POOR DEVELOPMENT

Paul Anderson, review  of Playing With Trains by Stephen Poliakoff (RSC), Tribune, 8 December 1989

Stephen Poliakoff has a theory about why Britain is in such an economic mess: we’re good at inventing but bad at exploiting the commercial potential of our inventions.

This is a lament that has recurred in British politics since the end of the last century — since the beginning of Britain’s decline as an imperial power, in fact — but to see Playing With Trains you would think that Poliakoff was the first to think of it. The play’s didactic enthusiasm is at first refreshing but after a while becomes irritatingly unsubtle and repetitive.

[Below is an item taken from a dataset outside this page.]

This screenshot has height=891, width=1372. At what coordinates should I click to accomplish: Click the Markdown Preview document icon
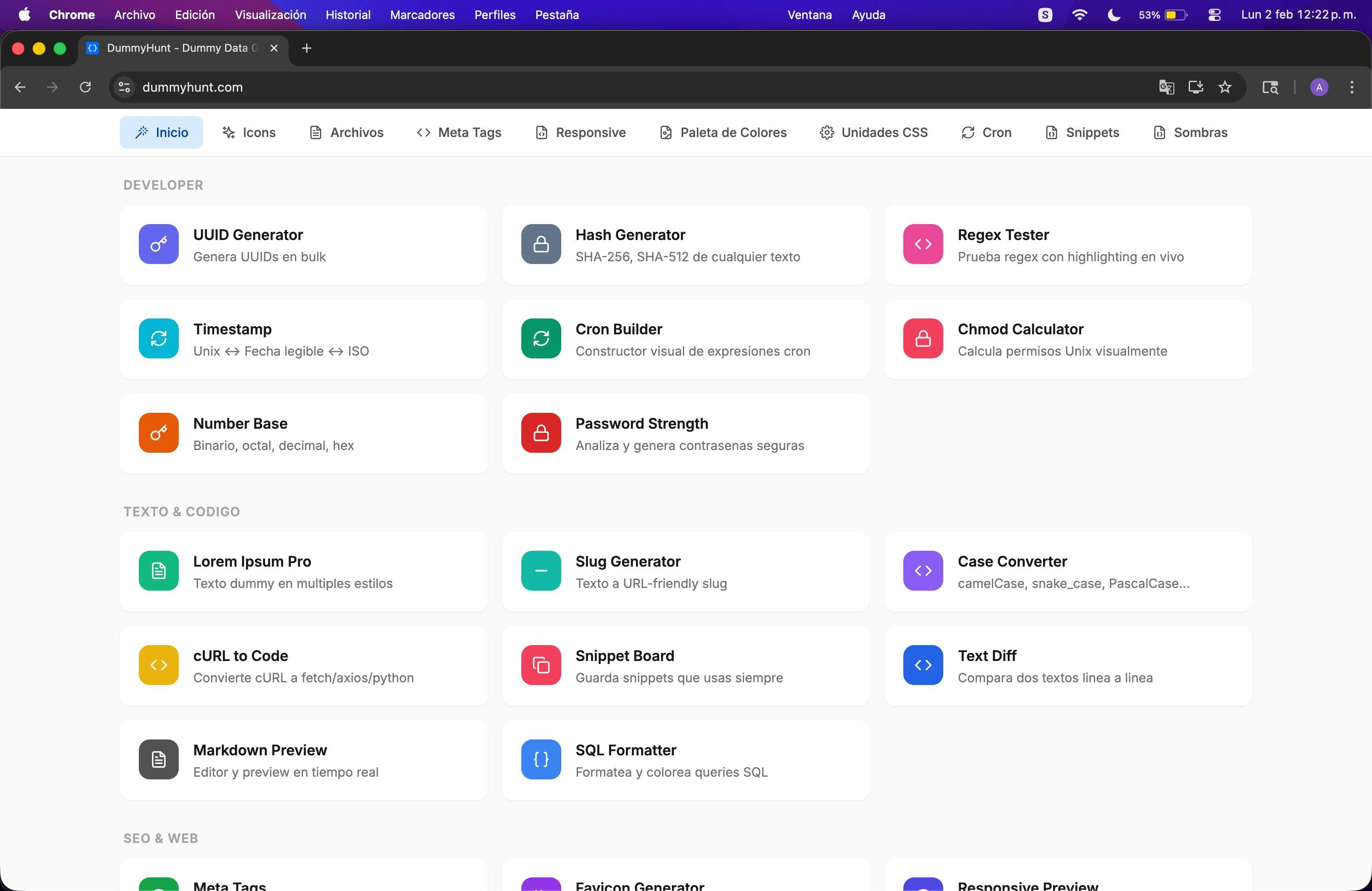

The plot on which Poliakoff hangs his big idea is a simple one. Bill Galpin (Michael Pennington) is a single-minded engineer/inventor with two children (Lesley Sharp and Simon Russell Beale). We join them in 1967 as they prepare to move house after Bill has made a small fortune for inventing an automatic record player. From then on, it’s rise and fall. Bill first becomes still richer through his inventions, then makes a mark as an outspoken campaigner for industrial and political backing for innovators, then finally is ruined by an unwise libel action.

Bill is no one-dimensional hero, and the domestic angle of his story — progressive estrangement from his offspring as he becomes more and more obsessive provides welcome dramatic relief from his confrontations with bureaucrats and his pubic speeches.
But in the end none of this amounts to much.

Poliakoff dealt with the theme of obsessive genius overlooking domestic commitment far better in his previous play for the RSC, Breaking the Silence (which also had the bonus of an exotic Russian revolutionary setting). And Britain’s economic disaster simply doesn’t have quite as much to do with frustated innovators as Poliakoff believes.